_ACTIVITY_: The line with "Task: Open the three-dot overflow menu" starts the range, and the last line of the listing ends it. Retype that range exactly, without pictures.

_GIVEN ENTRIES_:
————————

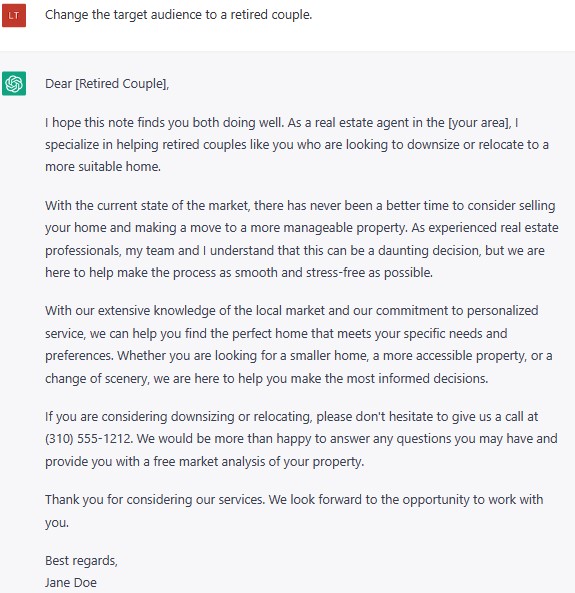Click the [Retired Couple] placeholder text
The height and width of the screenshot is (593, 575).
point(122,84)
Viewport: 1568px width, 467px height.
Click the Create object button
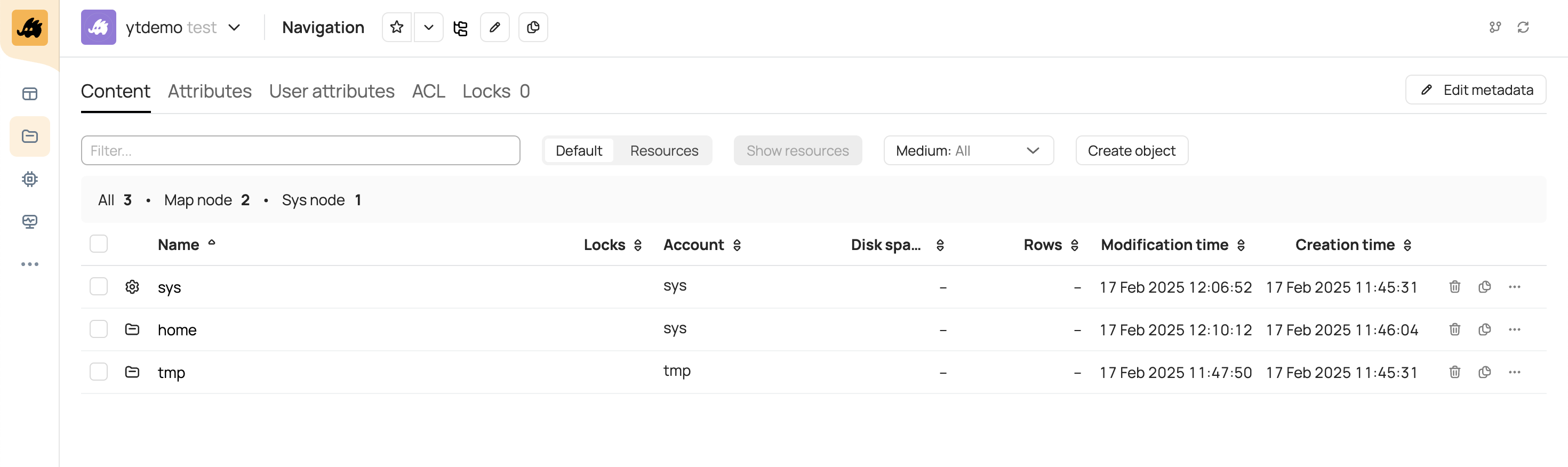(x=1131, y=151)
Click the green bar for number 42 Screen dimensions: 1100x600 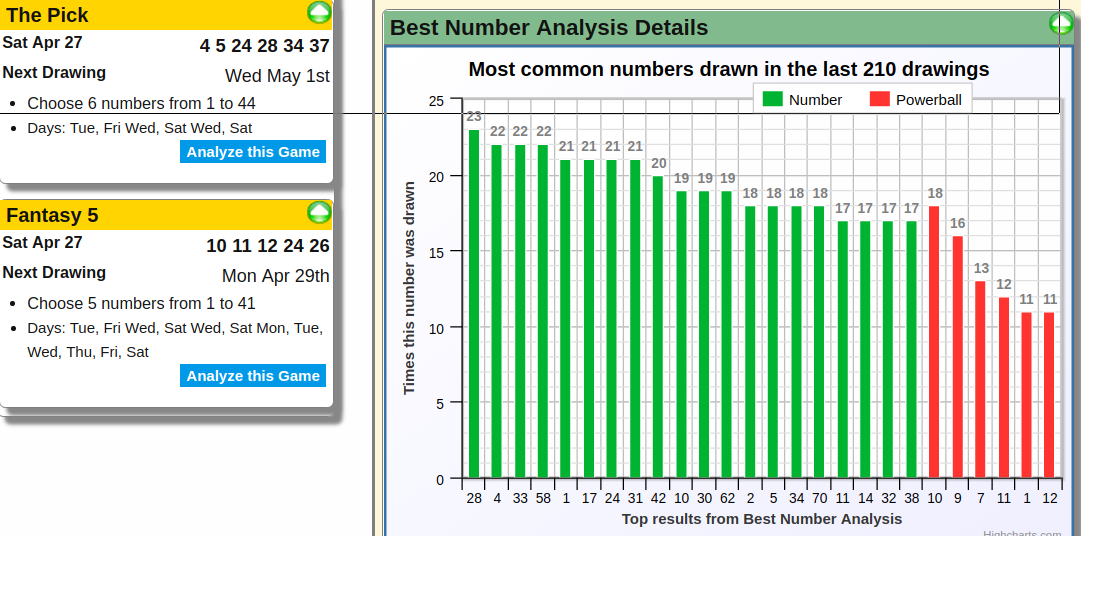click(658, 327)
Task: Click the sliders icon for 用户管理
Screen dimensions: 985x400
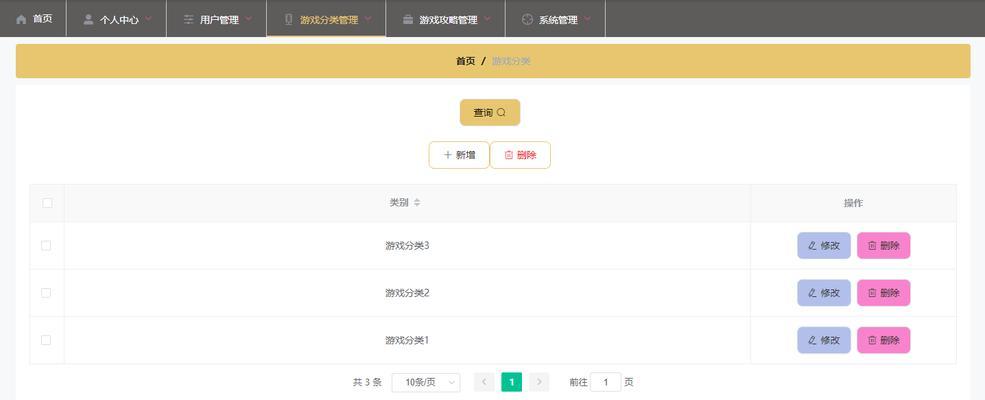Action: [x=188, y=19]
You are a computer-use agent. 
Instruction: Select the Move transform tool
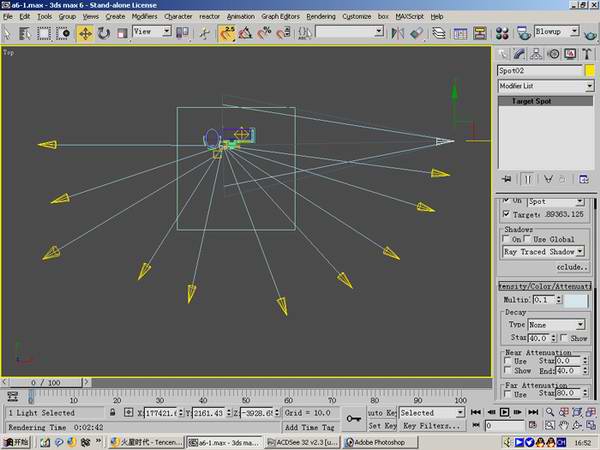85,33
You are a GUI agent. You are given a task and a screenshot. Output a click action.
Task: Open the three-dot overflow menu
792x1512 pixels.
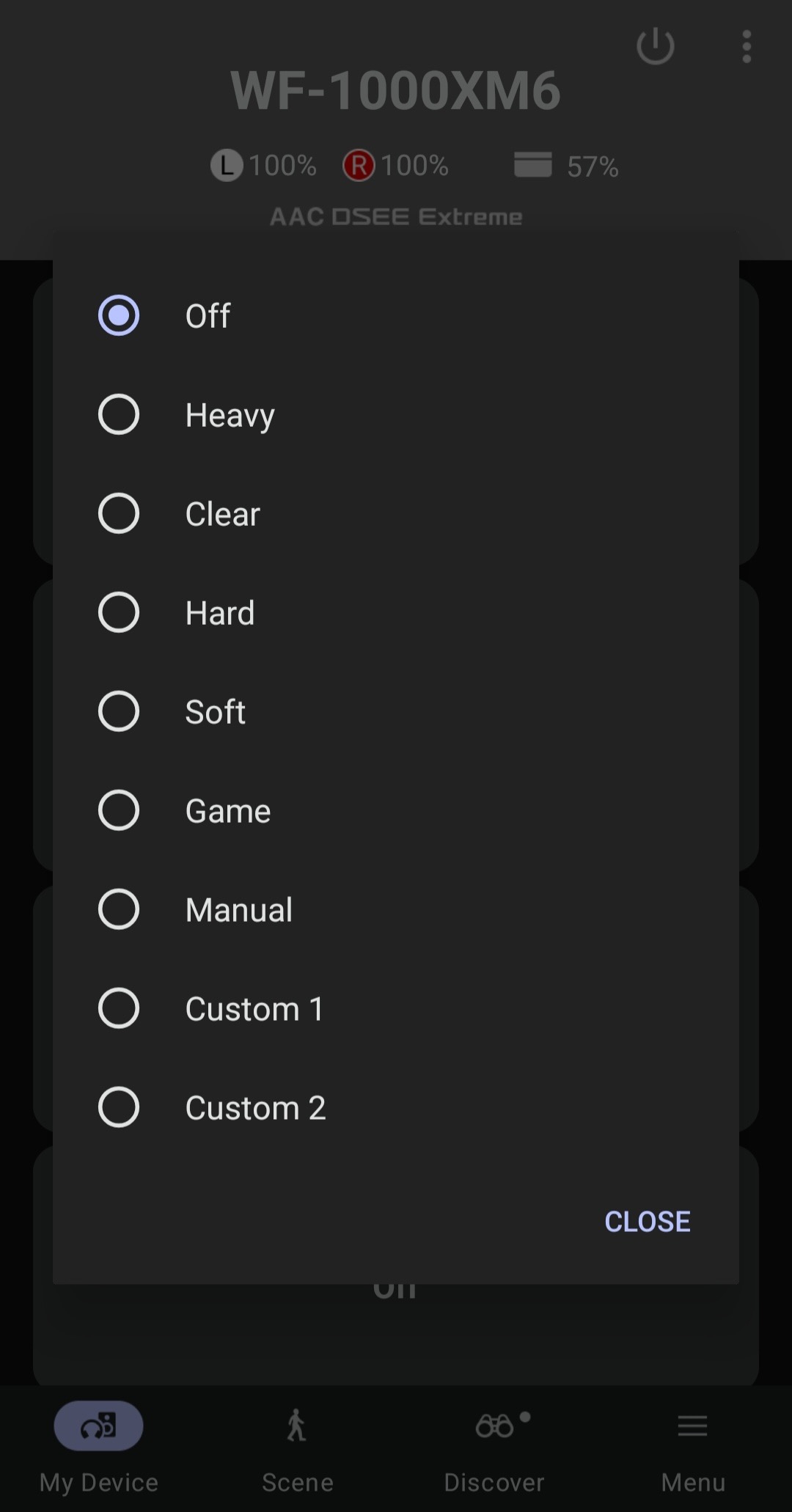pyautogui.click(x=746, y=47)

————————

_SOLUTION_:
Task: Open the three-dot overflow menu
792x1512 pixels.
pyautogui.click(x=746, y=47)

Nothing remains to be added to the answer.